Я снова отвесил поклон императору, обретшему покой в крипте Дома инвалидов Парижа.
Жаль, у нас времени было в обрез. В здешнем комплексе есть музеи армии, укреплений, ордена Освобождения, учрежденного Де Голлем, и музей современной истории.
Мы медленно спускались по широкой лестнице, ведущей из собора. Один из нашей компании – московский журналист развернул плечи, вдохнул воздух полной грудью и громко сказал:
– Эх, как нравится мне Париж! Что здесь хорошо? Можно поматериться в свое удовольствие и никто тебе слова не скажет. Видите впереди старикан шкандыбает? – Впереди нас, и вправду, медленно спускался по лестнице старый француз в котелке, аккуратном пальто, опирающийся на трость. – Так я его сейчас обложу по-настоящему, а он только спасибо скажет.
– Эй, старый хрен!… твою мать и… – Дальше шел набор этажей великого русского мата. Москвич выговорился, засмеялся, развел руками:
– Видите, тишина. Как я люблю за это Париж!
И тут старичок неожиданно остановился, повернулся к нам, снял с головы котелок и сказал на приличном русском языке:
– Ты, долбоеб… – Дальше пошел отборный мат, этажей в котором было побольше, чем у нашего профессионала.
Старик замолчал, поклонился, надел котелок и неторопливо пошел своей дорогой.
Я похлопал растерявшегося коллегу по плечу:
– Вот как русский язык учить надо…
Покидая Дом инвалидов, не могу не сказать, что купол его собора вдохновил архитекторов при строительстве Капитолия Конгресса США в Вашингтоне.
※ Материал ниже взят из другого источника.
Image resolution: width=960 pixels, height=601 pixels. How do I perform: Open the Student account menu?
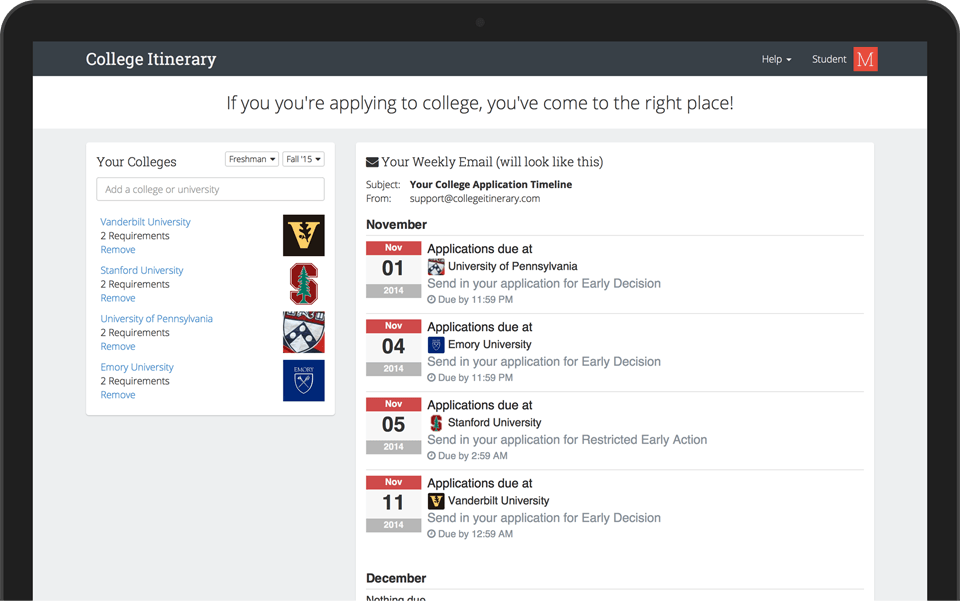(829, 59)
И пушки для взятия Бастилии восставшие парижане захватили в его подвалах – там был размещен артиллерийский склад.
…Во второй половине дня мы поехали в один из городов Красного пояса Парижа. На прием по случаю юбилейной годовщины Октября. Я смотрел в окно автобуса и ждал, когда кончится Париж, появятся поля, а за ними начнется новый город. Но Париж не кончался. Тянулся и тянулся. Все так же по улицам ходили парижане, сновали автомобили.
И тут автобус остановился посреди всего этого.
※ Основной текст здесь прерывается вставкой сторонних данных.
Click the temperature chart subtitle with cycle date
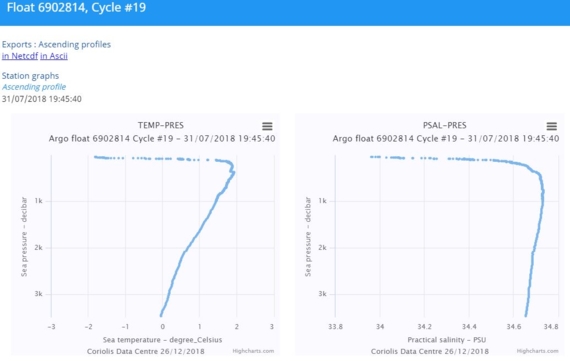This screenshot has width=570, height=361. [162, 139]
– Приехали, – сказал сопровождающей. – Здесь мэрия.
– Уже другой город? – спросил кто-то.
– Другой. Вокруг Парижа много городов. И они ничем не отделены.
В огромном зале мэрии уже собрались гости. Мы, судя по всему, опоздали. Но нас ждали. Наша команда быстренько присоединилась к фуршету, стремясь наверстать упущенное. Но не все коту масленица. Люди уже стали жаться к стенкам зала. И мы, прихватив по бокалу выпивки, ушли в сторону.
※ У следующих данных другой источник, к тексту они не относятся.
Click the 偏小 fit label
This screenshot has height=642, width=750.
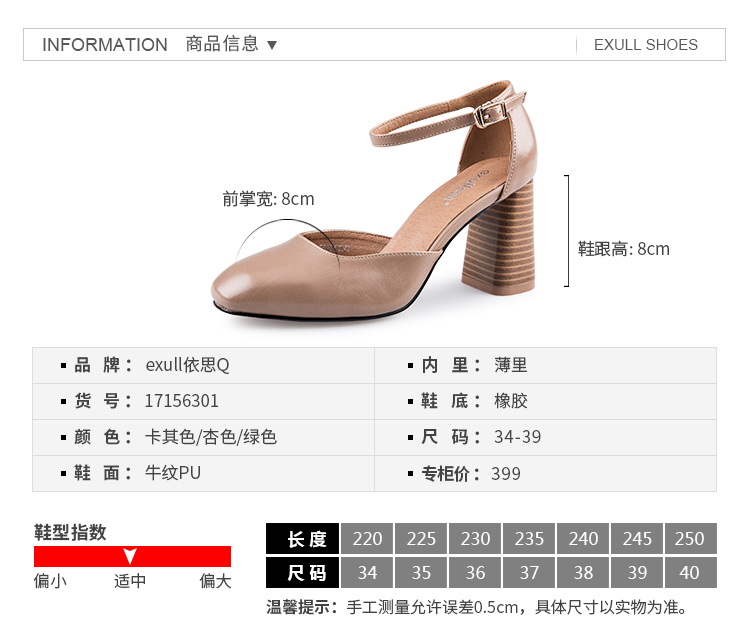tap(50, 581)
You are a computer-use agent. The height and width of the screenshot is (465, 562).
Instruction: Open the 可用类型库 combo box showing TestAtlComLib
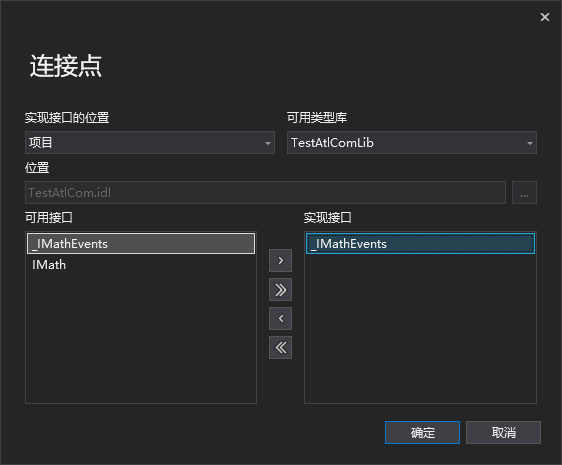[411, 143]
Появился мэр с красивой перевязью через плечо. С ним еще несколько человек. Начались речи. О Советском Союзе, о дружбе между нашими народами. О французской и русской революциях и все другое, приличествующее моменту.
Да, еще и про нас – о молодежи на "Самолете дружбы" и о делегации профсоюзов из СССР.
Это нас особенно заинтересовало. Мы поняли, что где-то здесь, у какой-то стенки зала, стоят наши земляки.
Вообще-то они нам не особенно-то и нужны были. Хватало своих – сотня человек. Но согревала мысль, что мы тут не одиноки – где-то есть свои люди из Союза.
Заключили пари: кто первый их вычислит.
Мы внимательно вглядывались, но ничего не получалось. Одеждой никто не выделялся. Лицами, прическами тоже.
Но я все-таки нашел.
– Посмотрите, у окна напротив стоит мужик в коричневом костюме. Видите? Он наш.
– Откуда ты знаешь?
– Я его узнал.
– Как?
– Ни в одной стране мира так не выпивают, как в России. Видите, что у него в руке?
– Бокал.
– Правильно. Это выпивка. А что в другой руке?
– Тоже бокал…
– Но это уже не выпивка. Это запивка. Водка, а тем более спирт – крепкий алкоголь. Его без промедления надо запить. Поэтому мы готовим заранее запивку, чтобы тут же погасить первое трудное ощущение.
Кто-то мне поверил, а кто-то нет. Подумали, что это журналистская байка. Когда закончилась официальная часть и фуршет возобновился, мы нашли того мужика. Он и вправду оказался нашим человеком. Профсоюзник откуда-то с Урала.
На следующий день у нас по программе был Лувр. Многие картины, скульптуры, помещенные здесь, мы видели на репродукциях, книжных иллюстрациях, и восхищались ими. И вдохновлялись. Теперь все это было перед нами в оригинале.
Я прошел анфиладу залов и задержался у Джоконды. Зал был небольшой, как бы созданный только для нее.
Я застыл у портрета, завороженный чуть заметной улыбкой Моны Лизы. Затем вспомнил, что писали о взгляде и стал двигаться, поражаясь, как Джоконда следил за мной неотступно.